* **PASSAGE TO READ**:
┄┄┄┄┄┄

The Ural known before 1775 as the Yaik, is a river flowing through Russia and Kazakhstan in the continental border between Europe and Asia. It originates in the southern Ural Mountains and discharges into the Caspian Sea. At 2,428 kilometres (1,509 mi), it is the third-longest river in Europe after the Volga and the Danube, and the 18th-longest river in Asia. The Ural is conventionally considered part of the boundary between the continents of Europe and Asia.

 

The Dnieper

The Dnieper also called Dnipro or Dniapro, is one of the major transboundary rivers of Europe, rising in the Valdai Hills near Smolensk, Russia, before flowing through Belarus and Ukraine to the Black Sea. Approximately 2,200 km (1,400 mi) long, with a drainage basin of 504,000 square kilometres (195,000 sq mi), it is the longest river of Ukraine and Belarus and the fourth-longest river in Europe, after the Volga, Danube, and Ural rivers.

 

The Rhine 

The Rhine is one of the major European rivers. The river begins in the Swiss Alps.   After that the Rhine defines much of the Franco-German border, after which it flows in a mostly northerly direction through the German Rhineland. Finally in Germany, the Rhine turns into a predominantly westerly direction and flows into the Netherlands where it eventually empties into the North Sea.

 

The Rhone

The Rhone is a major river in France and Switzerland, rising in the Alps and flowing west and south through Lake Geneva and southeastern France before discharging into the Mediterranean Sea.

┄┄┄┄┄┄

(Saved entries)
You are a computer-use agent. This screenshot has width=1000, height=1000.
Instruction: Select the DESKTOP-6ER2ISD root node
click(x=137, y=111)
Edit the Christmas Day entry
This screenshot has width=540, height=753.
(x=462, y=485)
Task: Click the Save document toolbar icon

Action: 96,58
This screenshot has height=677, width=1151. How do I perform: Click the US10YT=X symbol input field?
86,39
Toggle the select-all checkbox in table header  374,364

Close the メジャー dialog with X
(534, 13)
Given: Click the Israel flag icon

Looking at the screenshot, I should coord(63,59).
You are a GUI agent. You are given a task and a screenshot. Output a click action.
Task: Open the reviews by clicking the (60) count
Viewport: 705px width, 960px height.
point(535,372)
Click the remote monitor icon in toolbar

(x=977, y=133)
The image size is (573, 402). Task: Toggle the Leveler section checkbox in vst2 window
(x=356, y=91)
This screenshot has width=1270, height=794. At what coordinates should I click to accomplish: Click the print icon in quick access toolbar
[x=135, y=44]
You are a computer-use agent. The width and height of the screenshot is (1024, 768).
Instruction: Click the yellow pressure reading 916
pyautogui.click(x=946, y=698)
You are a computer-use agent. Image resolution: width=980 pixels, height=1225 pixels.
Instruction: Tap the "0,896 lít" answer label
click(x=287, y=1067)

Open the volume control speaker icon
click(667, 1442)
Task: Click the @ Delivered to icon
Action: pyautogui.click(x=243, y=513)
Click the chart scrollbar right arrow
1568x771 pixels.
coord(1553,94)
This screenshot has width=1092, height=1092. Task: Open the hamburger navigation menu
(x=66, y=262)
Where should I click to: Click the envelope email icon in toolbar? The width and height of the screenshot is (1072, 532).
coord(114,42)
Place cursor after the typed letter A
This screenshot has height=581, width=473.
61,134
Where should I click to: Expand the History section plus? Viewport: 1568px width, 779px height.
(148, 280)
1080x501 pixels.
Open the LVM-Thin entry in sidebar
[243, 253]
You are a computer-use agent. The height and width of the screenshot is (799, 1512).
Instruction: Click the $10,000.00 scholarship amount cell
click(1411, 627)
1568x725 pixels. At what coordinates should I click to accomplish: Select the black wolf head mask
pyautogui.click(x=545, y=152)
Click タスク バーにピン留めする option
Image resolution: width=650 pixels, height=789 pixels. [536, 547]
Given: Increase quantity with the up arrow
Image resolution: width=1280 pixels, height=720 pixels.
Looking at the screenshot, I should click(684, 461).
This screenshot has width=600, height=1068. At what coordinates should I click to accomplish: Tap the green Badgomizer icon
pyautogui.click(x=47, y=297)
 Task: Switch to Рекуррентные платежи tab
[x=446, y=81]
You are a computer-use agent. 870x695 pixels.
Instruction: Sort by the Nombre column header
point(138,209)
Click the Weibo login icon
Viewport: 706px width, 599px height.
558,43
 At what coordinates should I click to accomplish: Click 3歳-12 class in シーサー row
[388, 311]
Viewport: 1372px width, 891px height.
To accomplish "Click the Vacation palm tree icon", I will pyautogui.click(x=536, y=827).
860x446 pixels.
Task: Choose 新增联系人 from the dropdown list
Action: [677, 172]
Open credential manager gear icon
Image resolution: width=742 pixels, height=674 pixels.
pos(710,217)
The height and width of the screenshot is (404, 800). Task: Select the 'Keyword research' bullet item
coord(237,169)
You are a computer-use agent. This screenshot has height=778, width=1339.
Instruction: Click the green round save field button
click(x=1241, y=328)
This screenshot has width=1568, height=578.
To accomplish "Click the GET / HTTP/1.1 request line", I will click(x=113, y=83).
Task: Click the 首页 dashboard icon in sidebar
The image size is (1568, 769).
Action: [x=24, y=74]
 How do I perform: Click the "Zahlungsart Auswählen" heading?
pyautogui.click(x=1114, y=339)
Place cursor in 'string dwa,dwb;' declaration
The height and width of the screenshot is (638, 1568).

┄┄┄┄┄┄

* **INSTRUCTIONS**:
A. Edit the passage on European rivers from "The Rhine is one of" to "into the Mediterranean Sea.", replacing each "Rhone" with "Rhône".
B. Pick up the passage on European rivers after its last sentence and continue it.

* **RESPONSES IN ORDER**:
A.
The Rhine is one of the major European rivers. The river begins in the Swiss Alps.   After that the Rhine defines much of the Franco-German border, after which it flows in a mostly northerly direction through the German Rhineland. Finally in Germany, the Rhine turns into a predominantly westerly direction and flows into the Netherlands where it eventually empties into the North Sea.

 

The Rhône

The Rhône is a major river in France and Switzerland, rising in the Alps and flowing west and south through Lake Geneva and southeastern France before discharging into the Mediterranean Sea.

B.
The Seine 

The Seine is a 777-kilometre-long (483 mi) river in northern France. Its drainage basin is in the Paris Basin (a geological relative lowland) covering most of northern France. It is navigable by ocean-going vessels as far as Rouen, 120 kilometres (75 mi) from the sea. Over 60 percent of its length, as far as Burgundy, is negotiable by large barges and most tour boats, and nearly its whole length is available for recreational boating; excursion boats offer sightseeing tours of the river banks in the capital city, Paris.

 


 

Important Dams and canals:

growth of transport by inland waterways in Europe, picked up after 2nd world war, aided & coordinated by the various international authorities, resulted in an enlarged and integrated network brought up to a minimum common standard for craft of 1,350 tons. With the Rhine, the Moselle, and their tributaries dominating the German system and providing outlets for the Dutch and Belgian systems and connecting with the French network.

The Main-Danube waterway connecting the Rhine with the Black Sea was completed in 1992 and provides a route for traffic between eastern and western Europe through Germany.

English Channel – English Channel is an arm of the Atlantic Ocean that is situated between the southern coast of the Island of Great Britain and the northern coast of France. In the north, the Strait of Dover links the English Channel with the North Sea. Several islands such as the Channel Islands, Isle of Wight, Chausey, and Mont Saint-Michel are situated in the Channel. The English Channel is also one the busiest shipping routes in the world.

Strait of Gibraltar - The Strait of Gibraltar is a narrow strait that connects the Atlantic Ocean with the Mediterranean Sea. It is situated between the southern part of Europe and the northwestern part of Africa. It is also one of the busiest waterways in the world.

Water navigation played a major role in the economy of the Soviet Union throughout that country’s existence (1917/22–1991). Its great rivers—the Dnepr, Dvina, Don, Vistula, and Volga—were linked to form an extensive network, making through navigation possible from the Baltic to both the Black Sea and the Caspian Sea.

EUROPE PHYSICAL DIVISIONS

EUROPE PHYSICAL POLITICAL UPSC:


EUROPE PHYSICAL DIVISIONS:

Europe is sometimes described as a peninsula of peninsulas. A peninsula is a piece of land surrounded by water on three sides. Europe is a peninsula of the Eurasian supercontinent and is bordered by the Arctic Ocean to the north, the Atlantic Ocean to the west, and the Mediterranean, Black, and Caspian Seas to the south.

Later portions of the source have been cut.